[Opening Data for processing section]
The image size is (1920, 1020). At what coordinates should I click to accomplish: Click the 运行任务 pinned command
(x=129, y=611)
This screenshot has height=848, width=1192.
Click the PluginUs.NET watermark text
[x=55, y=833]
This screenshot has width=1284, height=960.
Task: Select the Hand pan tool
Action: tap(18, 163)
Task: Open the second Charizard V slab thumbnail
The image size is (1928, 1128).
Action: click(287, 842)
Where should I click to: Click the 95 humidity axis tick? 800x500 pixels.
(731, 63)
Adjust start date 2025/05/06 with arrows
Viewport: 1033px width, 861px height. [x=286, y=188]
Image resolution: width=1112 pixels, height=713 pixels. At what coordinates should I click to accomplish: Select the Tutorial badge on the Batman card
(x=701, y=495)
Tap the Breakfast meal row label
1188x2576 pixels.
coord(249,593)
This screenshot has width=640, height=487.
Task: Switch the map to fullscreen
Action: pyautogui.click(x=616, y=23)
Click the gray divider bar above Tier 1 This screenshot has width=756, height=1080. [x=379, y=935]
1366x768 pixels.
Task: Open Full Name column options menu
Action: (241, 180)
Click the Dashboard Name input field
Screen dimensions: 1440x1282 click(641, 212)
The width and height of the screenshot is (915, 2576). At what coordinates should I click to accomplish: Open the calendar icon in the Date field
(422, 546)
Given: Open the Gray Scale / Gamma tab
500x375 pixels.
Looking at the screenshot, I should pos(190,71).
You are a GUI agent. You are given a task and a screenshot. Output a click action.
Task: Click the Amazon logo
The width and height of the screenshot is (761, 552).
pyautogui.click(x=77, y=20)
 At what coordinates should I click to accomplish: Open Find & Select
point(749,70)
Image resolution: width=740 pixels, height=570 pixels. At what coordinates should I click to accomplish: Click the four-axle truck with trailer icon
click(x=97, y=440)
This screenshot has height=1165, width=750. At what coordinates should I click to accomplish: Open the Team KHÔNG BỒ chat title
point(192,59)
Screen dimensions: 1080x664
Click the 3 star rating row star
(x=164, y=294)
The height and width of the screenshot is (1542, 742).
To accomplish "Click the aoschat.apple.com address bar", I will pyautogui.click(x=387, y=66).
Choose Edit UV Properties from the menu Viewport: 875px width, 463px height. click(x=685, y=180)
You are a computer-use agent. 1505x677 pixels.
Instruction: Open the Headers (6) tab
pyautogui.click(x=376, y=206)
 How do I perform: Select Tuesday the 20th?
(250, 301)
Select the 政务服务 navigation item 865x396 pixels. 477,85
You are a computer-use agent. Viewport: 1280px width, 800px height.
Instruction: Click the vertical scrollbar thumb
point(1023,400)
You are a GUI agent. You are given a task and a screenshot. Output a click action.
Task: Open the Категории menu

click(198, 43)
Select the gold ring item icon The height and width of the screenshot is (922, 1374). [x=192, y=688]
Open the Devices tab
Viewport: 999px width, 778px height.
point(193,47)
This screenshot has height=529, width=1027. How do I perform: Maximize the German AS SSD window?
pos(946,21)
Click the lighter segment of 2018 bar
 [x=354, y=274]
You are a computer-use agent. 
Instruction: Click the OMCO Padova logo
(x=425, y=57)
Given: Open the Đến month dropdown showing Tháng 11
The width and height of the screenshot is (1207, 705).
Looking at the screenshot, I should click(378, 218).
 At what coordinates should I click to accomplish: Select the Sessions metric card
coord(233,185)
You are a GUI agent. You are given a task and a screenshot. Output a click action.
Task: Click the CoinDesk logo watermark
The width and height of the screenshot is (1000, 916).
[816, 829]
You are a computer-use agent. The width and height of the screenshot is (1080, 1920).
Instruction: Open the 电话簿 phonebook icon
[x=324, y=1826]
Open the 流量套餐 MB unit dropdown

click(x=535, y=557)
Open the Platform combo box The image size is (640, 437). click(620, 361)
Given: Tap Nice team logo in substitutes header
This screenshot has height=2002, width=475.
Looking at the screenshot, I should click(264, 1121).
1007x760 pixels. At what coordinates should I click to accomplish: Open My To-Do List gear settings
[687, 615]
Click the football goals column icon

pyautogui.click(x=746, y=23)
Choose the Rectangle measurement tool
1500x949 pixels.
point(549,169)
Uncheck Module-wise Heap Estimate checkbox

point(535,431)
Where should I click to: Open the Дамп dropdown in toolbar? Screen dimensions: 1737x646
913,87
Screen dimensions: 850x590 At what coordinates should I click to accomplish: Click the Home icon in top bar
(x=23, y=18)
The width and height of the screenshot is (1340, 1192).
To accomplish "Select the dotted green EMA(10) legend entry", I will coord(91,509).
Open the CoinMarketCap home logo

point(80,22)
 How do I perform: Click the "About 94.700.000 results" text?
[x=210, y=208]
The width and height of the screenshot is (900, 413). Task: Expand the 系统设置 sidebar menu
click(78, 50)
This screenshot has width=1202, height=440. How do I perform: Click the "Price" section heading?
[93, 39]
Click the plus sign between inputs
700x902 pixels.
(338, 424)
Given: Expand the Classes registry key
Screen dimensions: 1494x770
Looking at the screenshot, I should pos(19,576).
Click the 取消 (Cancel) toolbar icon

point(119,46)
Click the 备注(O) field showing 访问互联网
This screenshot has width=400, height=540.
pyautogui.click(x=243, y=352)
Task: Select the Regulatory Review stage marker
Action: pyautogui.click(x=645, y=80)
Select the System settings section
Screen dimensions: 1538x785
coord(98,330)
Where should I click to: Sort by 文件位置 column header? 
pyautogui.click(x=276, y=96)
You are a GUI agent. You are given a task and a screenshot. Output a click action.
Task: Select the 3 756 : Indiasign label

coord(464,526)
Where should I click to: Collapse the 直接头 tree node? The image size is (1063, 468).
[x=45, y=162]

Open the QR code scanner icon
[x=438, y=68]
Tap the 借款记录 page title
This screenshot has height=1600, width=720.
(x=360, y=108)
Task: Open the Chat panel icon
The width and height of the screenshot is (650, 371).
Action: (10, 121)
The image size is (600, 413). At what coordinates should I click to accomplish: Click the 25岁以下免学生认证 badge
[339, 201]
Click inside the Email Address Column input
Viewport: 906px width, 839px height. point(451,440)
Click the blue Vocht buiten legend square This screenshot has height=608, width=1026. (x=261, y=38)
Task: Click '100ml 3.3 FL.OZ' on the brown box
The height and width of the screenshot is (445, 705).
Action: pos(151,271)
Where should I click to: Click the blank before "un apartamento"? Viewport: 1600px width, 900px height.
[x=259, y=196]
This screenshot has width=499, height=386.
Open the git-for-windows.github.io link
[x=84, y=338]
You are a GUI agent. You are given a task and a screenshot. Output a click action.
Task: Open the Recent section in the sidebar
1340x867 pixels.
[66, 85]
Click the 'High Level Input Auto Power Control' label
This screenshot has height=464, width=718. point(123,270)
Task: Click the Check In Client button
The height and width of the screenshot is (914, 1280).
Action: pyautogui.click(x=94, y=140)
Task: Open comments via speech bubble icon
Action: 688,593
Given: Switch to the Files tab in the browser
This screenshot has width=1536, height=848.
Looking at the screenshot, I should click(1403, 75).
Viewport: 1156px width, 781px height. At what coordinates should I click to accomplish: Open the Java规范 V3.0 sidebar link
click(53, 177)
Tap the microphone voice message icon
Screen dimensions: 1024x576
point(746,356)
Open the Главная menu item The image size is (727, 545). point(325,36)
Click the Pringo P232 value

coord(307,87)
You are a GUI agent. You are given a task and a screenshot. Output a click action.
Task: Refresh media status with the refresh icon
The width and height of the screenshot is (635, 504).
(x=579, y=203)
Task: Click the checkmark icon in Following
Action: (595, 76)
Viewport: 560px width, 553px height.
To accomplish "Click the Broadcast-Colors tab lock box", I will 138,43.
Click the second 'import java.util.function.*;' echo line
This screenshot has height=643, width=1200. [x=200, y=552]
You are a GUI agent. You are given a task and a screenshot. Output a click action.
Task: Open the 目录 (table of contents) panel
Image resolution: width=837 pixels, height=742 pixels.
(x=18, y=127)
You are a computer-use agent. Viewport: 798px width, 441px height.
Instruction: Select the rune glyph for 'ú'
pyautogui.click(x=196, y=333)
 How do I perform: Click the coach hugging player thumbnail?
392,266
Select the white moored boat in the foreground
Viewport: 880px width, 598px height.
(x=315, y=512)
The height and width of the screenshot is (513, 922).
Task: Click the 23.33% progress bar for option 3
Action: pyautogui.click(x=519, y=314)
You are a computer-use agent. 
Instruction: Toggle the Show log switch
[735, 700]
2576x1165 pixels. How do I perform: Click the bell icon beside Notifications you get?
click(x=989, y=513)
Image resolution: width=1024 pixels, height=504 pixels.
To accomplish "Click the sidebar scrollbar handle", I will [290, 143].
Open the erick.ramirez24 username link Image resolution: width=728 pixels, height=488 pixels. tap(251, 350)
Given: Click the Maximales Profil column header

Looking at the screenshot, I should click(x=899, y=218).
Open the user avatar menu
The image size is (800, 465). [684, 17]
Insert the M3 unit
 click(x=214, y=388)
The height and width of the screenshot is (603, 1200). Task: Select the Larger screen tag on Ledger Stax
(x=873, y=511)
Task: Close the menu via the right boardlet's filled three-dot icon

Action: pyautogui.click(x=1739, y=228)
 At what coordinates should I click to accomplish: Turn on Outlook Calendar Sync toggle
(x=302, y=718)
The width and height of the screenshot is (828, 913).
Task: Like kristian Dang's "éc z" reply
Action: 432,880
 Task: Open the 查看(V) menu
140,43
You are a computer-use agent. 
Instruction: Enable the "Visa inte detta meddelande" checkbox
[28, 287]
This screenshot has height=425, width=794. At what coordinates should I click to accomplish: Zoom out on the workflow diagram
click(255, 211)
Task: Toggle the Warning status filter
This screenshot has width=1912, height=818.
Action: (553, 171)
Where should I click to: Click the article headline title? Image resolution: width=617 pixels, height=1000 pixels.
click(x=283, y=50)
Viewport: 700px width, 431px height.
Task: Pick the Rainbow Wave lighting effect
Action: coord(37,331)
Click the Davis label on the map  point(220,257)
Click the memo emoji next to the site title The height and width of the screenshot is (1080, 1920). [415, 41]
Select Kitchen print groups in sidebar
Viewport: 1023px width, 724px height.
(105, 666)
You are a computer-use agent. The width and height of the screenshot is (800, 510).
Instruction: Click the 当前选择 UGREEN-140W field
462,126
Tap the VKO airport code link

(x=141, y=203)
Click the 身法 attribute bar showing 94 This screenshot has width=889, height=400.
[Closing Data for processing section]
§ **Directions**:
Give the number of lines in the records above that contain the word "computer", and nothing more.

§ **Solution to this problem**:
8